- _ARTICLE_
——————————

All this is clear abstractedly. And in the concrete history it comes out with perfect distinctness. During the fifteen hundred years the law is in force, we have not one syllable about a doctrine of a future life. It was so, because it was absolutely logical, and quite natural, that it should be so. Nothing else could account for the fact. It was just what ought to have been the case. It was excluded not so much designedly as spontaneously. There was no more place for it in the teaching of the Prophets than there had been, originally, in the code itself, because it would have been destructive of the system they were expounding and enforcing. It could not, therefore, have occurred to them to teach it.
But at last, for certain reasons, the time has come for teaching it. What now, therefore, we have to do is to mark the way in which the law was dealt with in order that it might be taught. The object of the Light of the World was not, as that of the code of Moses had been, to form a people, in the ordinary sense of those words, that is, to make and maintain in the world that political organism we call a nation, but to form a peculiar people, that would belong to all nations. His kingdom was not to be as the separate kingdoms of the world, but an universal kingdom, constructed out of all the kingdoms of the world. It would differ from the ordinary kingdoms of the world in the source, in the purview, and in the object of its law. It would reject everything, however necessary for national purposes, which conflicted with the idea of the universal brotherhood of mankind, the only conceivable principle for an universal voluntary society; and its law, for obvious reasons, would not be a written law. It would not require that its members should pay taxes, though it would require that they should tax themselves to satisfy the claims of fraternity. Nor would it require that they should fight. God would not be to them the Lord of hosts, but the universal Father. The working of the community would give no occasion for the use of arms. It would be composed of Jews, Greeks, and Scythians; of bond and free; of all peoples, kindreds, and languages. Nothing could bind together this unlocalized society but their morality. And the only sanction, looking at mankind generally, for the morality of an unlocalized society, would be the rewards and punishments of a future life. The principles, therefore, of an universally applicable system of morality, binding together a people taken out of all nations, must be made the law of this peculiar people, this unworldly, universally-diffused community; and they must believe in the rewards and punishments of a future life. Their law must find both its source, and its sanction, in themselves, that is to say, in what they felt, and believed: whereas both the source and the sanction of the old law had been ab extra.
We can see no way in which this could have been done except by terminating that part of the old system which made the letter of every statute, that is to say, the whole organization of society, and every provision of every kind for the maintenance of that organization, of Divine institution; and which, therefore, required that God should execute His own law Himself, here, in this life. Here were two ideas, distinct, but necessarily connected, and now they must be annulled, both of them. Both the legislation, and the enforcement of it, must be transferred from God to the State. Indeed the State—it had been Greek, and now it was Roman—had already got them absolutely into its own hands. The old law had now no existence, except on sufferance, and that only to a limited extent. Legislation could never again be got out of the hands into which it had fallen; and it was, in itself, far better that it should remain in them. Of course it could not have been so with God’s people of old time: but for the future it ought not to be, and it could not be, otherwise.

——————————

- _SOURCE EXCERPT_
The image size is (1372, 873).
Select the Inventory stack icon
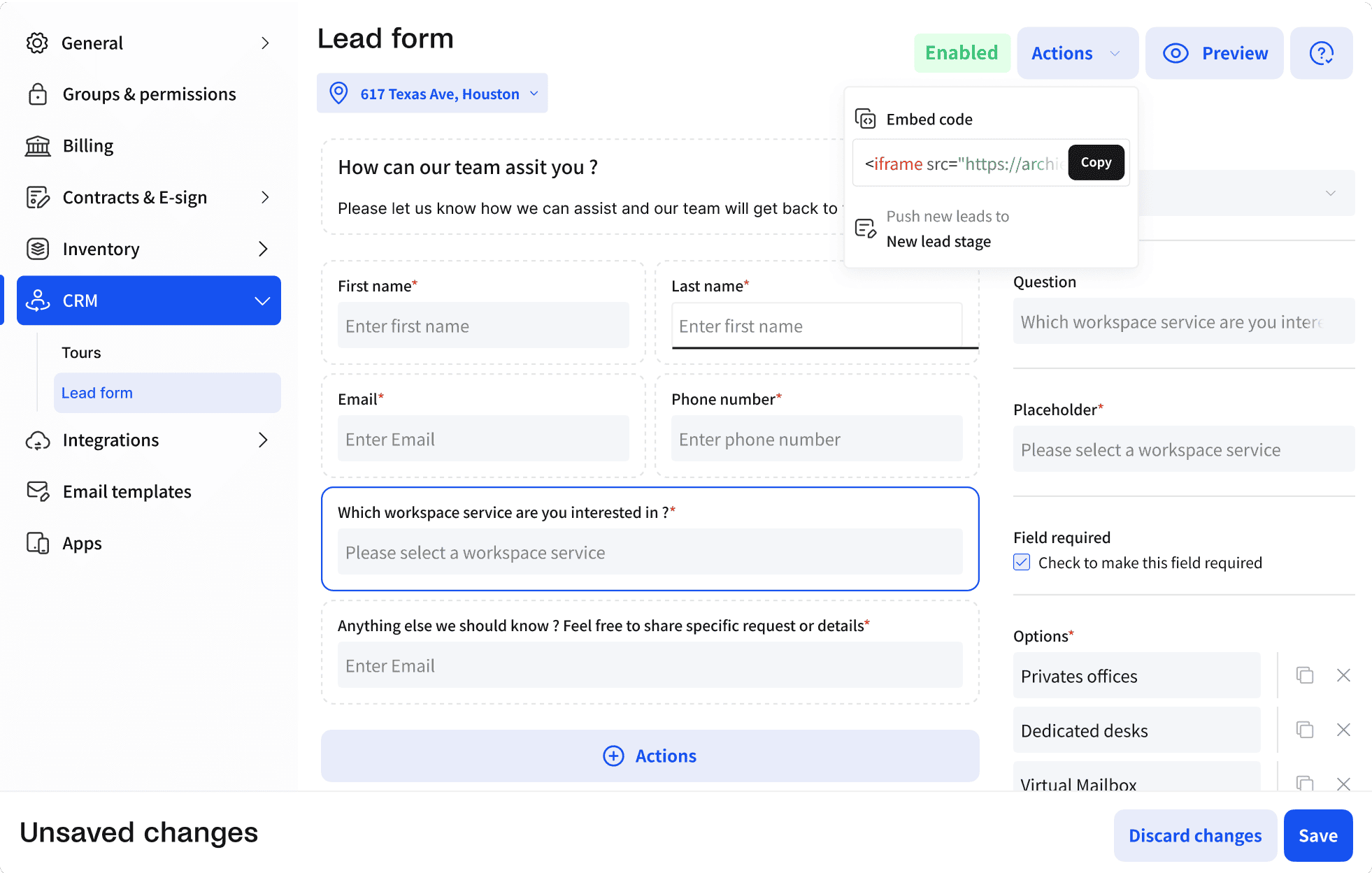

——————————

- _STATED GOAL A_
Please say whether each statement agrees with the passage on Mosaic law and the future life, answering yes or no and quoting the words of the passage that decide it: (i) the law of the new universal community would be a written law; (ii) the new community would require its members to pay taxes; (iii) both legislation and its enforcement had to pass from God to the State.
- _STATED GOAL B_
In the passage on Mosaic law and the future life, what had the State been before it was Roman?

- _FINAL ANSWER A_
(i) No: "its law, for obvious reasons, would not be a written law."
(ii) No: "It would not require that its members should pay taxes"
(iii) Yes: "Both the legislation, and the enforcement of it, must be transferred from God to the State."

- _FINAL ANSWER B_
Greek.